Les hablo de un plato musulmán conocido en al-Andalus como sanjayi, sinhayi o al-sanhagi, una auténtica olla podrida inventada mucho antes de que existiera España como país. Sanhaya o Sanhagah era el nombre de un conjunto de tribus nómadas bereberes de las que en el siglo XI nació el imperio almorávide. En tiempos del Cid los almorávides liderados por Yusuf Ibn Tasufin conquistaron los reinos de taifas andalusíes y dejaron una impronta en la península que doscientos años después seguiría viva en una receta tan identificada con ellos que llevaba su mismo nombre.

Cumple las características de la cocina moderna

Este cocido bereber aparece en los dos únicos recetarios andalusíes que conocemos hoy en día, ambos del siglo XIII: el Relieves de las mesas o Fudalat al-Jiwan, del murciano Ibn Razin al-Tugibi y el anónimo Kitab al-Tabih, más conocido por el título de La cocina magrebí durante la época almohade. En el segundo aparecen dos fórmulas de sanhayi, una regia y propia para príncipes y otra más popular. En esta tenían cabida especias, carne de vaca, oveja y ave, albóndigas, mirkas o mergez (salchichas), garbanzos, almendras, castañas, ajo, aceite y lo que hubiera «de verduras como nabos, zanahorias, berenjenas, calabazas, tallos de apio sin hojas y cabezas de lechuga, según la estación». Todo junto en una olla y cumpliendo con todas las características del cocido moderno salvo la presencia de cerdo.

¿Por qué se conoce a la adafina, de la que no hay recetas tan antiguas como estas, como madre de todos los pucheros, y no al sanhayi como legítimo y posible padre? Seguramente porque la pobre olla bereber no ha sido divulgada como se merece y ni siquiera traducida hasta hace poco.

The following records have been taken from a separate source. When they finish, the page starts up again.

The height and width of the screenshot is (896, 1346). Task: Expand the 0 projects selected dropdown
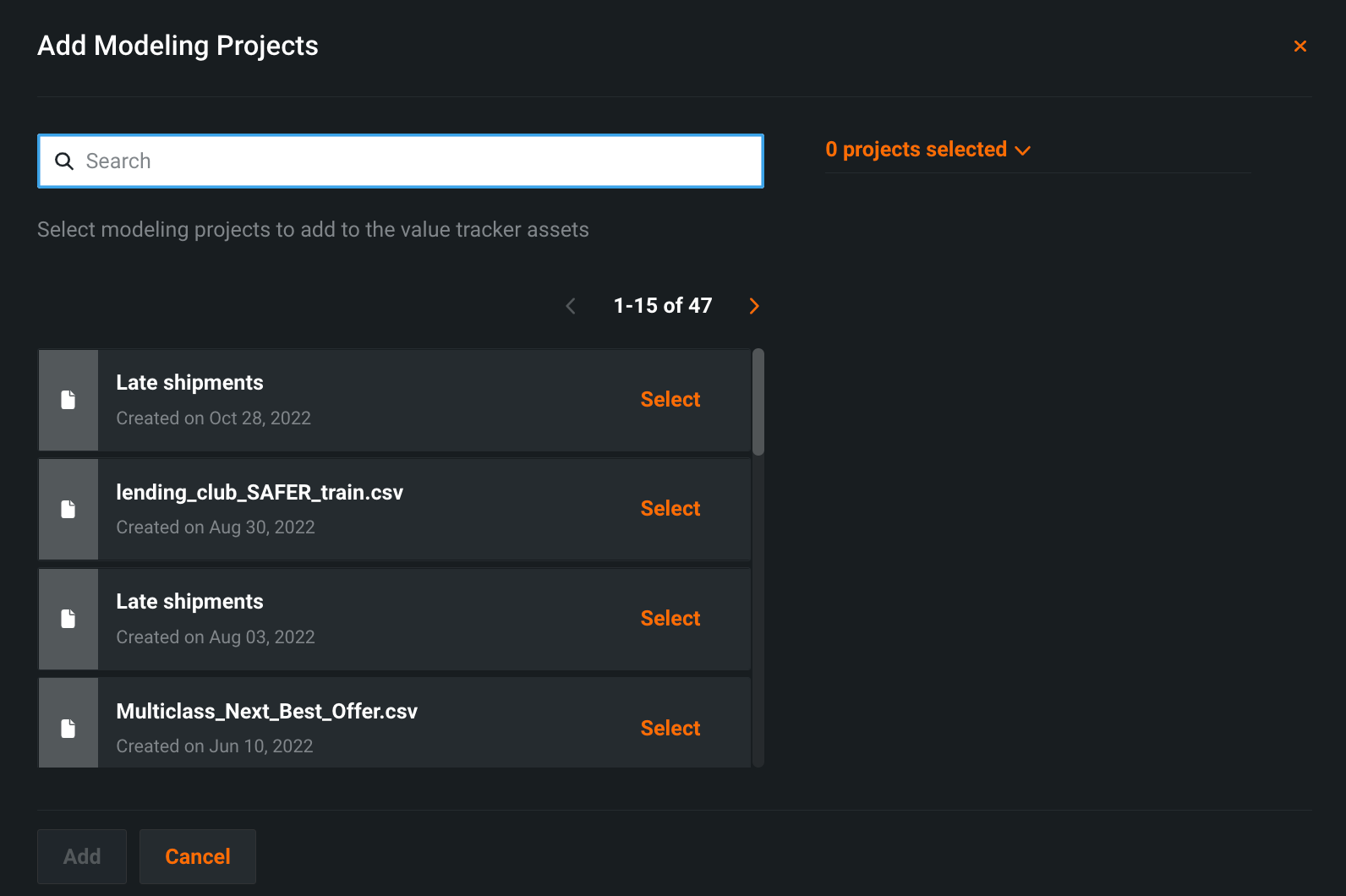coord(927,150)
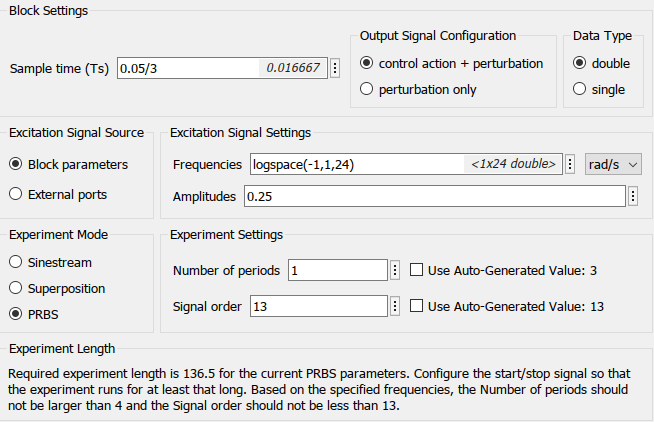
Task: Check auto-generated value for Signal order
Action: [416, 306]
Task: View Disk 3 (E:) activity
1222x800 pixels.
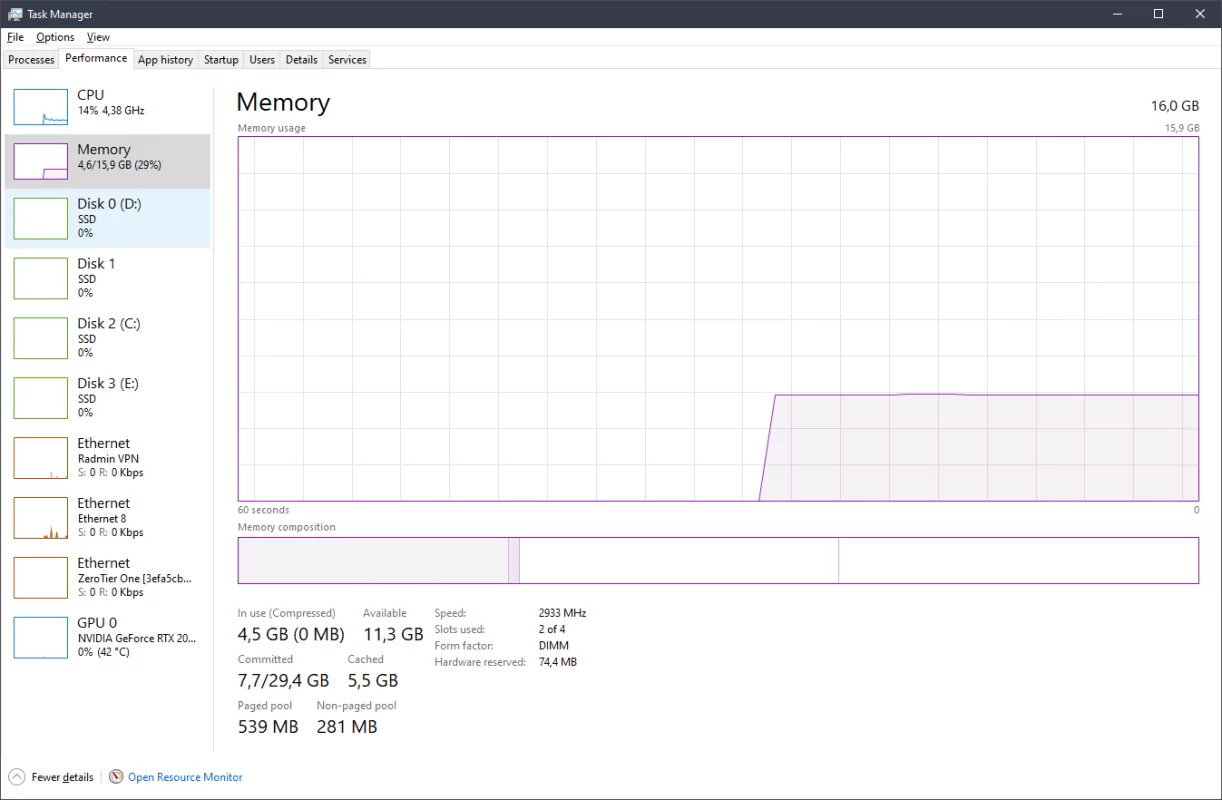Action: click(x=108, y=398)
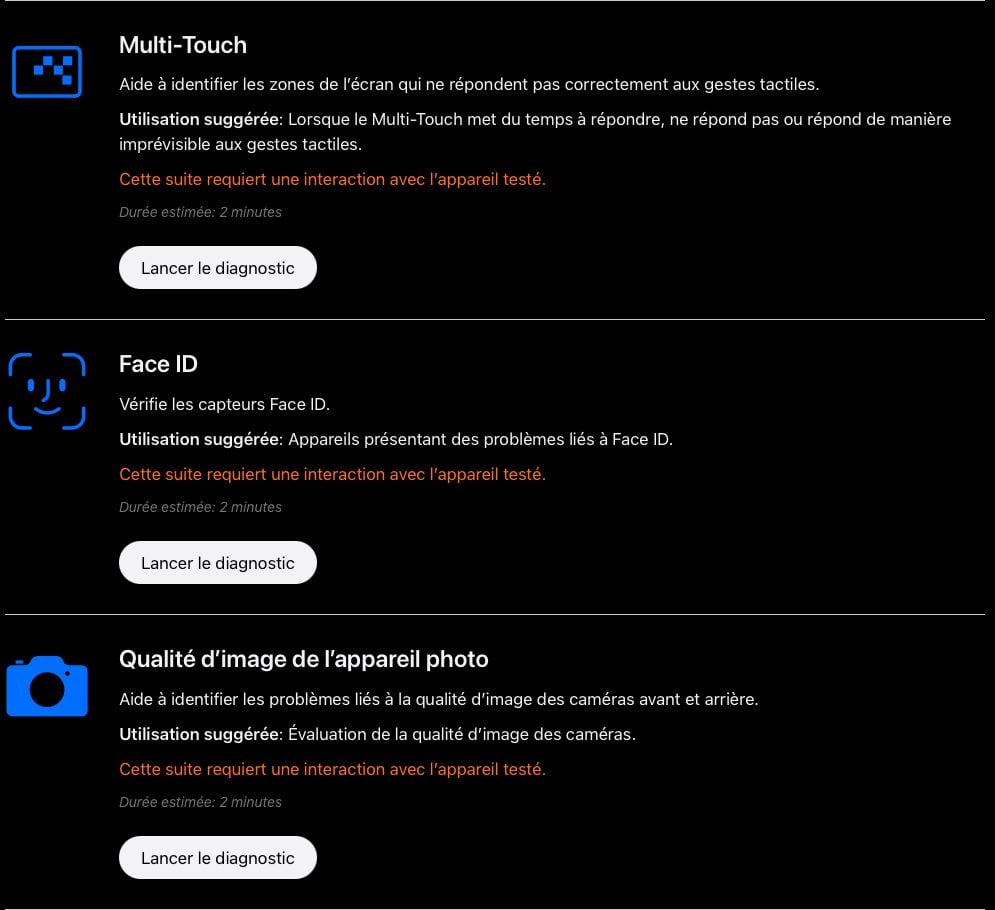Click the orange interaction warning under Face ID
The image size is (995, 910).
332,474
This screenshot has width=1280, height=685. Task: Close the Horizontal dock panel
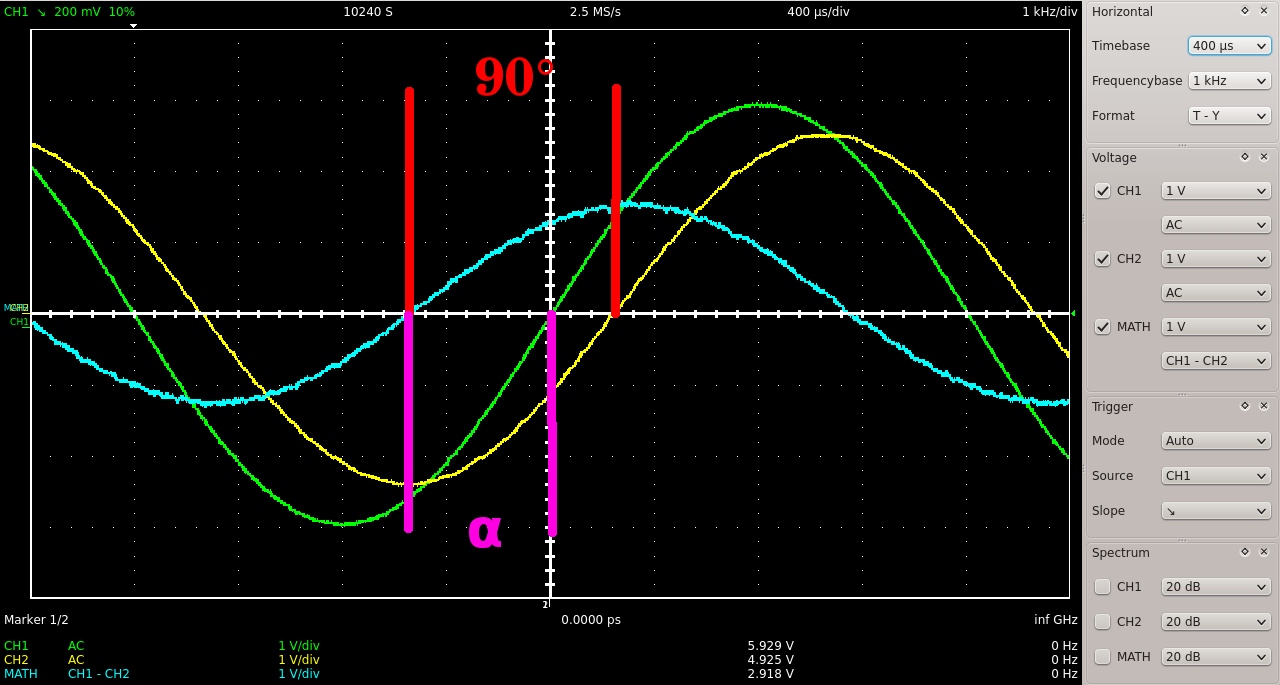click(1264, 11)
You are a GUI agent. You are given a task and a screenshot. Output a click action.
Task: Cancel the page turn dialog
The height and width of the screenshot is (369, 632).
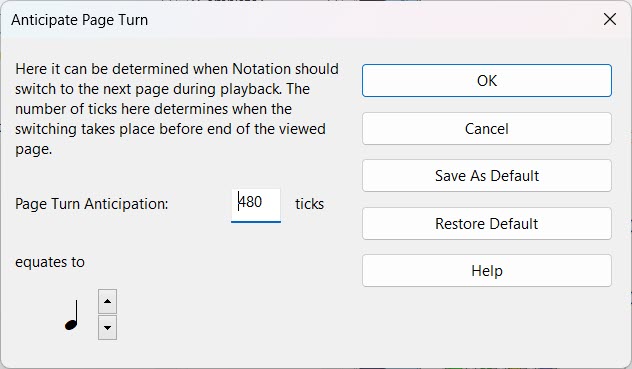coord(486,129)
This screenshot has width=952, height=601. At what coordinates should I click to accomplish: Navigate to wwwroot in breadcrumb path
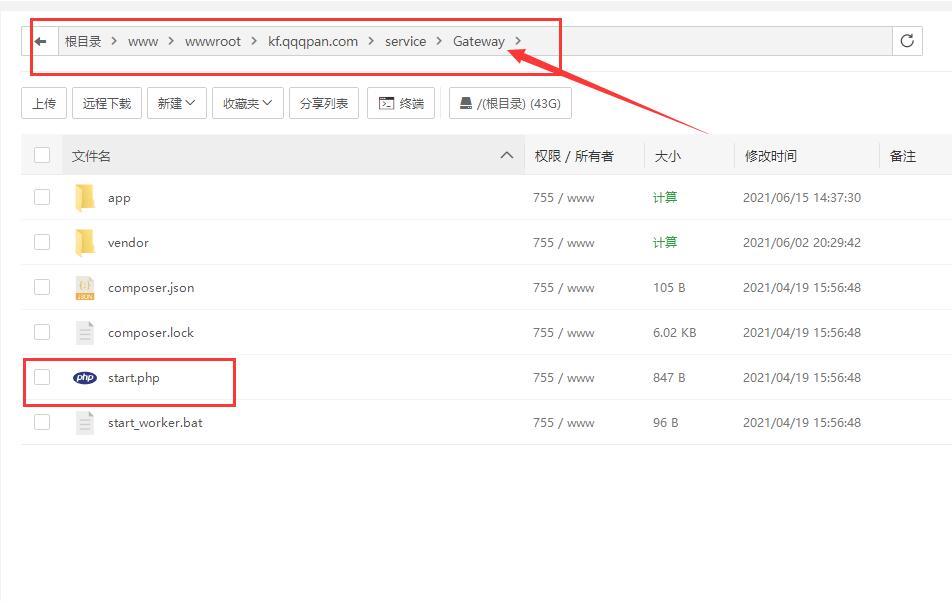pyautogui.click(x=213, y=41)
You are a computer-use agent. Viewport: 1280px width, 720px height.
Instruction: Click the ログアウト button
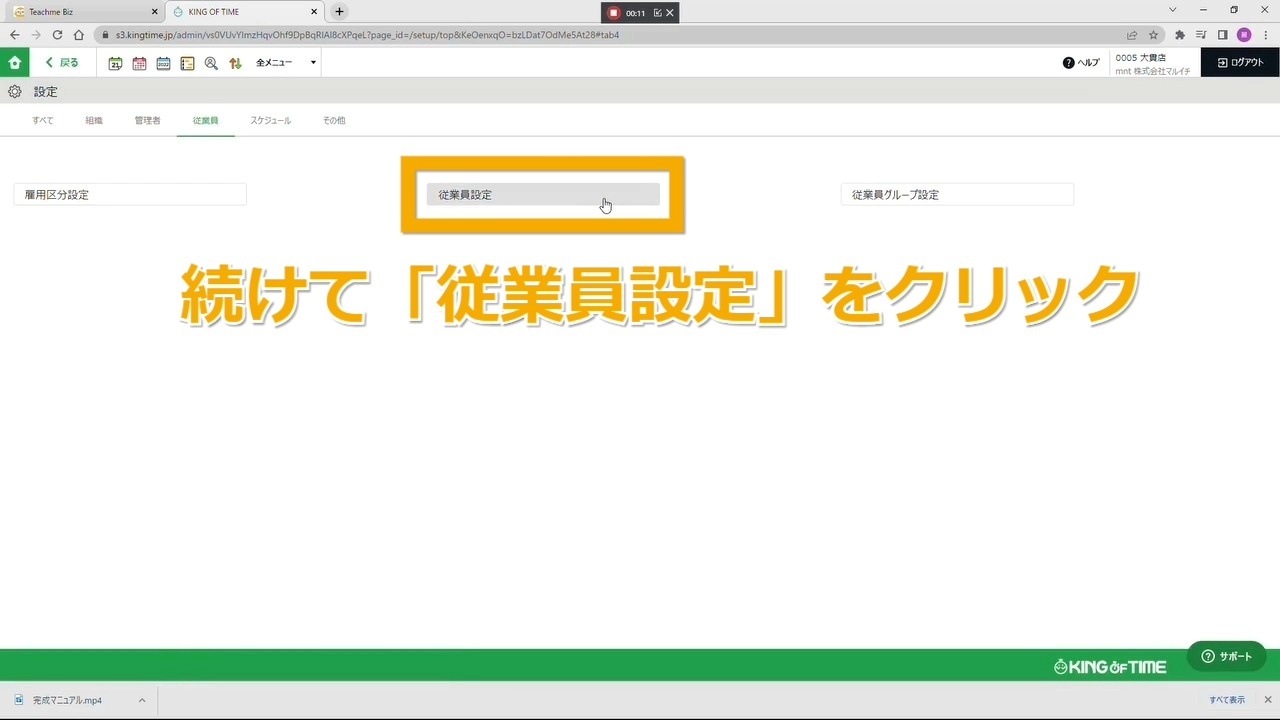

La receta: «Coges una cazuela, la más grande que se pueda, y pones en ella pedazos buenos de la carne que tengas: vacuno, ovino, cabrito lechal y de carne de caza la que puedas encontrar, liebre, conejo, gallina, oca, perdiz, pichones, palomas torcaces grasas, zorzales blancos y pájaros grasos. De todo ello cortas lo que se deba cortar en pedazos medianos y dejas lo demás entero. Le añades salchichas, embutidos, tortas de carne, limas y aceitunas en conserva, almendras peladas, garbanzos remojados, hojas de cidro y una rama de hinojo. Se le pone agua, sal, aceite, pimienta, cilantro seco y fresco cortado, hojas de menta, dientes de ajo, media cebolla cortada y una cucharada de almorí. Se colorea la carne con azafrán y se lleva la cazuela al fuego a cocer. Después se coge una col buena y tierna, nabos, berenjenas, hinojo y zanahorias si hay. Se limpian, se colorean con azafrán y se ponen en la cazuela. Cuando todo está hecho añades manzanas y membrillos pelados y a continuación buen vinagre en la cantidad que convenga. Dejas la cazuela sobre el fuego hasta que da uno o dos hervores; después la retiras y la dejas sobre fuego flojo. Cómelo y que aproveche, si Dios Altísimo quiere».